One of the newest scams to be added to the list is called “Deed Theft.”  Frank Lovece writes in a 2017 issue of Habitat’s Legal/Financial section that, “Deed theft is the new identity theft.” He makes this statement because of the pervasiveness of the crime and the far reaching, but often hidden, impact it can have.  

At this point, you are probably asking, “What is deed theft?” 

This type of fraud is less well known than its “identity theft” cousin.  Deed fraud is defined as a situation that involves the transfer of a property deed by someone who does not have the legal right to do so. This is accomplished by creating a new, fraudulent deed transferring the ownership of the property to a different, illegitimate, owner.

Knowing what deed theft is, the next question that you might consider should be, “How could someone even gain access to the deed to my house?”     

There are several opportunities for a perpetrator to steal the deed to a home.

One common situation occurs when a home owner dies. This is because there may be a lag in time during which the inherited property is transferred from the deceased family member to the heir. To become the legal homeowner in this circumstance, the heirs must probate the family member’s will, or administer the estate if there is no will. Until the title of the property is actually transferred to the intended new owner, the property is vulnerable to deed theft. Probate cannot be overlooked as a key step in securing ownership rights.
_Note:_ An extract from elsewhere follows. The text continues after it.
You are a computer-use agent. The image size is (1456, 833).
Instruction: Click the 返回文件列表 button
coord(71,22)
While taking advantage of a death in the family where property is involved is one way to steal a house, there are other ways that deed theft can occur.

For example, in many states property records are now available on line. These documents, which are posted by the local recorder of deeds, are easily accessible by the public during an Internet search. Data that can be downloaded includes signatures of the homeowners and other critical details. A fraudster can print the documents and, using the legitimate signature of the legitimate owners, easily complete new documents transferring the title to an illegal party. Official property title transfer forms can be purchased at an office supply or stationary store by the scammer and then filed with the proper authorities. The actual owner will not even be immediately aware of the theft of the house. 
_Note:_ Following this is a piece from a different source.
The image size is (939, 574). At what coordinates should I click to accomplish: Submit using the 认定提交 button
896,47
So a fraudster can get enough information and personal data to assume the identity of the owner and then, backed up by other forged documents he has created, and forging the signature as well, can file the new deed.
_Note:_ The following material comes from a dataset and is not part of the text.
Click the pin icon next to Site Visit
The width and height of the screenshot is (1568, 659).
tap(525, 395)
An alternative scam involves a fraudster finding a buyer who is willing to purchase a house based only on photos and then selling the victim’s house through the transfer of a false deed. The real owners never even know their house has been sold and the new owners have no idea that the person showing them the photos did not really hold the true title to the home.

The concept of stealing a house by deed theft is gaining in popularity with fraudsters who are always on the lookout for new opportunities.

Fraudsters, or con men, are successful in part because they often take the path of least resistance.   Staking out vacant/empty homes or vacation homes that are not in use regularly, or just watching for a title transfer due to a death, all make the house stealing process much simpler to accomplish.

What can you do to protect the title to your home?

The most important thing to do with deed theft, as with the more well-known concept of identity theft, is to be alert and aware. Periodically check all the documents you have and review any online records. The more you pay attention, the less likely it is for you to be fooled.